---------- MATERIAL FOR THE TASK ----------

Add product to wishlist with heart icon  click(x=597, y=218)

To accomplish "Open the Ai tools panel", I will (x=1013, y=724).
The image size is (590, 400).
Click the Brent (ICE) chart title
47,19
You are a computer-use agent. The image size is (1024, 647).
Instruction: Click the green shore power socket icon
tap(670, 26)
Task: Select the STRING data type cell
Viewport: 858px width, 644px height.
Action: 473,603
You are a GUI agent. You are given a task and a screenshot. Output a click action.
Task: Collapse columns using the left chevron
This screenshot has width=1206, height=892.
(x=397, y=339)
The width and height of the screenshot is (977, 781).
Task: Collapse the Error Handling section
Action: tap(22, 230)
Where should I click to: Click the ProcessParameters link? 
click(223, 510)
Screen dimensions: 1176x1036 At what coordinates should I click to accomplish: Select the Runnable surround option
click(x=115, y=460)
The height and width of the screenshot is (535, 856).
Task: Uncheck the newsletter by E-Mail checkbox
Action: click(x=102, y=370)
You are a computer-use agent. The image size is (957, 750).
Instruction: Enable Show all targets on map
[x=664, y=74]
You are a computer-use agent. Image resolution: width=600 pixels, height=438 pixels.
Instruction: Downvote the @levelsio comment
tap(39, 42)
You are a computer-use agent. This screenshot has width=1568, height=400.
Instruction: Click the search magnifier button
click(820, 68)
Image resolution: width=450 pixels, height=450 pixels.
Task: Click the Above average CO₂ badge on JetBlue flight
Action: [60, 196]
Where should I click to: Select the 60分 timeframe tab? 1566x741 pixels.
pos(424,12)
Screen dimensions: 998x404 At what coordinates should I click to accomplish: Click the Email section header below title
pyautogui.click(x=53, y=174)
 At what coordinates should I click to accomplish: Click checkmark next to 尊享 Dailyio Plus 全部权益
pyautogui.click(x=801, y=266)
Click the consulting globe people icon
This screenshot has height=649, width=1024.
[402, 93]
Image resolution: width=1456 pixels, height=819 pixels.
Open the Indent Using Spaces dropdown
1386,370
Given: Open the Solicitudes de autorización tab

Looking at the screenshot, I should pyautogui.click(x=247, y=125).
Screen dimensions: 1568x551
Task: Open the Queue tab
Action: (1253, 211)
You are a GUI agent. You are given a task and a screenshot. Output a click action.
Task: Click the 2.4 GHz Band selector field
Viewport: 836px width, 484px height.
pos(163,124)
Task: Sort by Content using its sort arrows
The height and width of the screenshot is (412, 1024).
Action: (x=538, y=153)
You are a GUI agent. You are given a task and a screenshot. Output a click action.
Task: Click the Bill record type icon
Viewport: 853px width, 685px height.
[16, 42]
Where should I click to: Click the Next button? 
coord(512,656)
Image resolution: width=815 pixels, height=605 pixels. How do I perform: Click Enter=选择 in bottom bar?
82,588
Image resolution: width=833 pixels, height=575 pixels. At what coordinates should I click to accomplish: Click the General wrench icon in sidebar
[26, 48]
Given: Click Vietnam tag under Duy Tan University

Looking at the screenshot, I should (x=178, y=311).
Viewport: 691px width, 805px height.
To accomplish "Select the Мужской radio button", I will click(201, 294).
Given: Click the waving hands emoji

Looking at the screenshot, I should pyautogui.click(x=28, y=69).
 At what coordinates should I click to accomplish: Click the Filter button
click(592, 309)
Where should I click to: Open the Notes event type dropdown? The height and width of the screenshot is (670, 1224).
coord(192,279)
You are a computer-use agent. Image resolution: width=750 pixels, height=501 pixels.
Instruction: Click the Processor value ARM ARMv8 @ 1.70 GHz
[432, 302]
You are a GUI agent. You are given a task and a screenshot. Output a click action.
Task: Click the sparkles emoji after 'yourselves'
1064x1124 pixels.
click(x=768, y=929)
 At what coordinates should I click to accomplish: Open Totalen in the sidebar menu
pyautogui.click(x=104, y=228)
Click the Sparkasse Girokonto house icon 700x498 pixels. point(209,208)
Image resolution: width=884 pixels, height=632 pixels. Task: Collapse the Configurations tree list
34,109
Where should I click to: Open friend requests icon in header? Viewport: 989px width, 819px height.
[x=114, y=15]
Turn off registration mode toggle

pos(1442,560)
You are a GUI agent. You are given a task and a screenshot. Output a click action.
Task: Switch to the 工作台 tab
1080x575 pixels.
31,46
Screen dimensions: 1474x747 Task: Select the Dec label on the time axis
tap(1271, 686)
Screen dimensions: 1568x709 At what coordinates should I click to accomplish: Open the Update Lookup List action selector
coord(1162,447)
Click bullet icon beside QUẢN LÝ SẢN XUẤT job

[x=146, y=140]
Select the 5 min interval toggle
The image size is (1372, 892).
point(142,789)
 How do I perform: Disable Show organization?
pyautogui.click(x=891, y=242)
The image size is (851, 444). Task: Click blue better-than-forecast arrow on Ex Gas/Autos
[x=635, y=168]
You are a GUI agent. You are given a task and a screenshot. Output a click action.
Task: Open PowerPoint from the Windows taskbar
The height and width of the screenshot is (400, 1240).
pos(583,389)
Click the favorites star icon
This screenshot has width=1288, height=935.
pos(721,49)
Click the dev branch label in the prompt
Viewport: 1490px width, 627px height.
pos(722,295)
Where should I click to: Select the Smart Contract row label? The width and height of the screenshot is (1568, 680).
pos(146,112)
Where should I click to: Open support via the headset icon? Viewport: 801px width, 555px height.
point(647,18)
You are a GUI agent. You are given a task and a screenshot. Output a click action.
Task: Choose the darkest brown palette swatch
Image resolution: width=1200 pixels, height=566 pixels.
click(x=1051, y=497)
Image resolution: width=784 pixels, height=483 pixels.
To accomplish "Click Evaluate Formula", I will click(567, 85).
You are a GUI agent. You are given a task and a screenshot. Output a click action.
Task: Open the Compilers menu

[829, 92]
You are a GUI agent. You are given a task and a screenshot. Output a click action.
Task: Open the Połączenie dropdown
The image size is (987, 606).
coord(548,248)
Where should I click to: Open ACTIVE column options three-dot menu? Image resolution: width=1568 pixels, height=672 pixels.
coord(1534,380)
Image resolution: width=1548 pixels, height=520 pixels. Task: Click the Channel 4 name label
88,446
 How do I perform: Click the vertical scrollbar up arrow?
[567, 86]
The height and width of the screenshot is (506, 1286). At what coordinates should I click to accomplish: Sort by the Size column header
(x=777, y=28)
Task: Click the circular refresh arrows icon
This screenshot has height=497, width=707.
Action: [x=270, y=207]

----------

WHAT TO WORK ON: Swap every "Instruction:" in the records for "Goal:" and write all the records out again, leaving everything else the same.

ANSWER TO THE PROBLEM:
Add product to wishlist with heart icon  click(x=597, y=218)

To accomplish "Open the Ai tools panel", I will (x=1013, y=724).
The image size is (590, 400).
Click the Brent (ICE) chart title
47,19
You are a computer-use agent. The image size is (1024, 647).
Goal: Click the green shore power socket icon
tap(670, 26)
Task: Select the STRING data type cell
Viewport: 858px width, 644px height.
Action: 473,603
You are a GUI agent. You are given a task and a screenshot. Output a click action.
Task: Collapse columns using the left chevron
This screenshot has width=1206, height=892.
(x=397, y=339)
The width and height of the screenshot is (977, 781).
Task: Collapse the Error Handling section
Action: tap(22, 230)
Where should I click to: Click the ProcessParameters link? 
click(223, 510)
Screen dimensions: 1176x1036 At what coordinates should I click to accomplish: Select the Runnable surround option
click(x=115, y=460)
The height and width of the screenshot is (535, 856).
Task: Uncheck the newsletter by E-Mail checkbox
Action: click(x=102, y=370)
You are a computer-use agent. The image size is (957, 750).
Goal: Enable Show all targets on map
[x=664, y=74]
You are a computer-use agent. Image resolution: width=600 pixels, height=438 pixels.
Goal: Downvote the @levelsio comment
tap(39, 42)
You are a computer-use agent. This screenshot has width=1568, height=400.
Goal: Click the search magnifier button
click(820, 68)
Image resolution: width=450 pixels, height=450 pixels.
Task: Click the Above average CO₂ badge on JetBlue flight
Action: [60, 196]
Where should I click to: Select the 60分 timeframe tab? 1566x741 pixels.
pos(424,12)
Screen dimensions: 998x404 At what coordinates should I click to accomplish: Click the Email section header below title
pyautogui.click(x=53, y=174)
 At what coordinates should I click to accomplish: Click checkmark next to 尊享 Dailyio Plus 全部权益
pyautogui.click(x=801, y=266)
Click the consulting globe people icon
This screenshot has height=649, width=1024.
[402, 93]
Image resolution: width=1456 pixels, height=819 pixels.
Open the Indent Using Spaces dropdown
1386,370
Given: Open the Solicitudes de autorización tab

Looking at the screenshot, I should pyautogui.click(x=247, y=125).
Screen dimensions: 1568x551
Task: Open the Queue tab
Action: (1253, 211)
You are a GUI agent. You are given a task and a screenshot. Output a click action.
Task: Click the 2.4 GHz Band selector field
Viewport: 836px width, 484px height.
pos(163,124)
Task: Sort by Content using its sort arrows
The height and width of the screenshot is (412, 1024).
Action: (x=538, y=153)
You are a GUI agent. You are given a task and a screenshot. Output a click action.
Task: Click the Bill record type icon
Viewport: 853px width, 685px height.
[16, 42]
Where should I click to: Click the Next button? 
coord(512,656)
Image resolution: width=815 pixels, height=605 pixels. How do I perform: Click Enter=选择 in bottom bar?
82,588
Image resolution: width=833 pixels, height=575 pixels. At what coordinates should I click to accomplish: Click the General wrench icon in sidebar
[26, 48]
Given: Click Vietnam tag under Duy Tan University

Looking at the screenshot, I should (x=178, y=311).
Viewport: 691px width, 805px height.
To accomplish "Select the Мужской radio button", I will click(201, 294).
Given: Click the waving hands emoji

Looking at the screenshot, I should pyautogui.click(x=28, y=69).
 At what coordinates should I click to accomplish: Click the Filter button
click(592, 309)
Where should I click to: Open the Notes event type dropdown? The height and width of the screenshot is (670, 1224).
coord(192,279)
You are a computer-use agent. Image resolution: width=750 pixels, height=501 pixels.
Goal: Click the Processor value ARM ARMv8 @ 1.70 GHz
[432, 302]
You are a GUI agent. You are given a task and a screenshot. Output a click action.
Task: Click the sparkles emoji after 'yourselves'
1064x1124 pixels.
click(x=768, y=929)
 At what coordinates should I click to accomplish: Open Totalen in the sidebar menu
pyautogui.click(x=104, y=228)
Click the Sparkasse Girokonto house icon 700x498 pixels. point(209,208)
Image resolution: width=884 pixels, height=632 pixels. Task: Collapse the Configurations tree list
34,109
Where should I click to: Open friend requests icon in header? Viewport: 989px width, 819px height.
[x=114, y=15]
Turn off registration mode toggle

pos(1442,560)
You are a GUI agent. You are given a task and a screenshot. Output a click action.
Task: Switch to the 工作台 tab
1080x575 pixels.
31,46
Screen dimensions: 1474x747 Task: Select the Dec label on the time axis
tap(1271, 686)
Screen dimensions: 1568x709 At what coordinates should I click to accomplish: Open the Update Lookup List action selector
coord(1162,447)
Click bullet icon beside QUẢN LÝ SẢN XUẤT job

[x=146, y=140]
Select the 5 min interval toggle
The image size is (1372, 892).
point(142,789)
 How do I perform: Disable Show organization?
pyautogui.click(x=891, y=242)
The image size is (851, 444). Task: Click blue better-than-forecast arrow on Ex Gas/Autos
[x=635, y=168]
You are a GUI agent. You are given a task and a screenshot. Output a click action.
Task: Open PowerPoint from the Windows taskbar
The height and width of the screenshot is (400, 1240).
pos(583,389)
Click the favorites star icon
This screenshot has width=1288, height=935.
pos(721,49)
Click the dev branch label in the prompt
Viewport: 1490px width, 627px height.
pos(722,295)
Where should I click to: Select the Smart Contract row label? The width and height of the screenshot is (1568, 680).
pos(146,112)
Where should I click to: Open support via the headset icon? Viewport: 801px width, 555px height.
point(647,18)
You are a GUI agent. You are given a task and a screenshot. Output a click action.
Task: Choose the darkest brown palette swatch
Image resolution: width=1200 pixels, height=566 pixels.
click(x=1051, y=497)
Image resolution: width=784 pixels, height=483 pixels.
To accomplish "Click Evaluate Formula", I will click(567, 85).
You are a GUI agent. You are given a task and a screenshot. Output a click action.
Task: Open the Compilers menu

[829, 92]
You are a GUI agent. You are given a task and a screenshot. Output a click action.
Task: Open the Połączenie dropdown
The image size is (987, 606).
coord(548,248)
Where should I click to: Open ACTIVE column options three-dot menu? Image resolution: width=1568 pixels, height=672 pixels.
coord(1534,380)
Image resolution: width=1548 pixels, height=520 pixels. Task: Click the Channel 4 name label
88,446
 How do I perform: Click the vertical scrollbar up arrow?
[567, 86]
The height and width of the screenshot is (506, 1286). At what coordinates should I click to accomplish: Sort by the Size column header
(x=777, y=28)
Task: Click the circular refresh arrows icon
This screenshot has height=497, width=707.
Action: [x=270, y=207]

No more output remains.